* _Task description_:
Output the records between the lines holding "You are a GUI" and "click(106, 180)", inclusive, as a two-column CSV with the headers instruction and output. Give one row per record, placing its text and its answer each in a single quoted field with line breaks replaced by spaces, and omit the pictures.

* _Data for processing_:

☆ ☆ ☆ ☆ ☆ ☆ ☆

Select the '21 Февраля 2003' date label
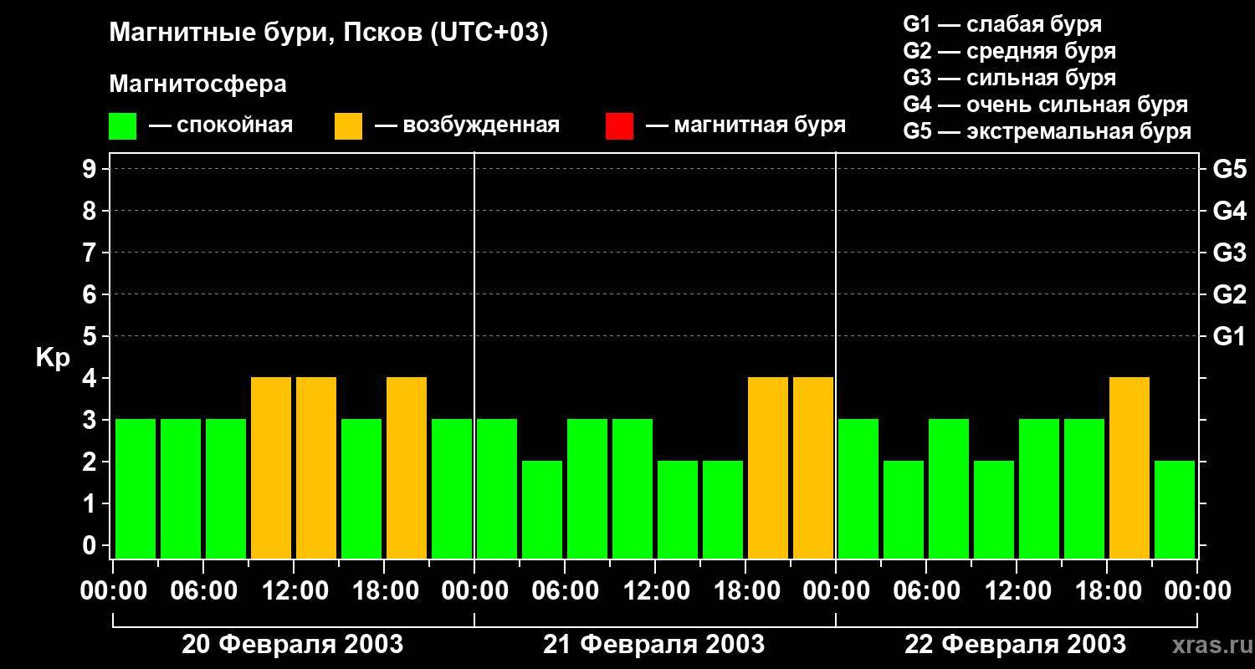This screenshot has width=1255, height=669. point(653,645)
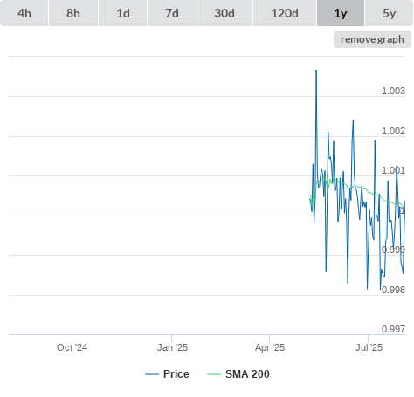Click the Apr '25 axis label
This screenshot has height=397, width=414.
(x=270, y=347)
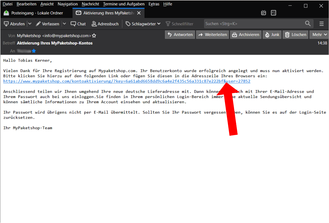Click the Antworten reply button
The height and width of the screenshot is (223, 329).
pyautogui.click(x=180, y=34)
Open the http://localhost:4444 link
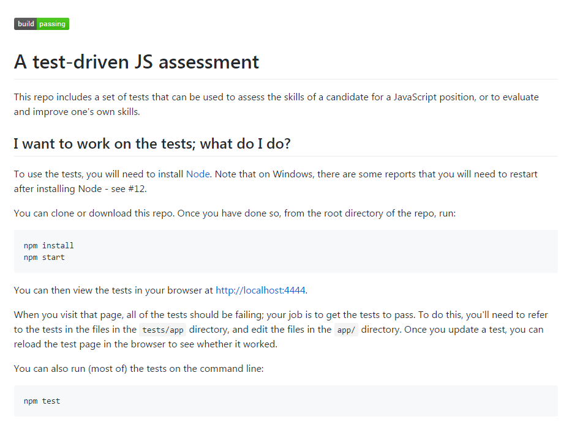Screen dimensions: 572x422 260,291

☆ ☆ ☆ ☆ ☆ ☆ ☆

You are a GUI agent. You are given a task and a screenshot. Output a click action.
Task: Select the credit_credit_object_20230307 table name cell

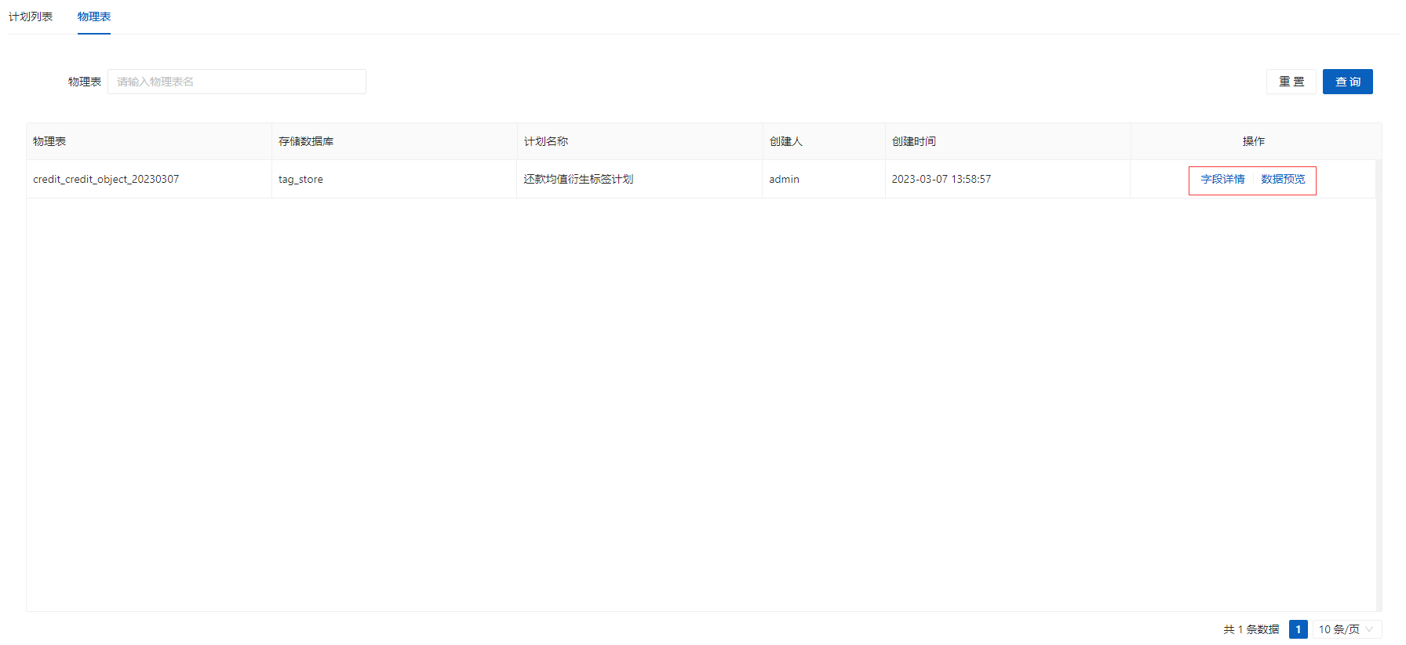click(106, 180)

☆ ☆ ☆ ☆ ☆ ☆ ☆

* _Full answer_:
instruction,output
"You are a GUI agent. You are given a task and a screenshot. Output a click action. Task: Select the credit_credit_object_20230307 table name cell","click(106, 180)"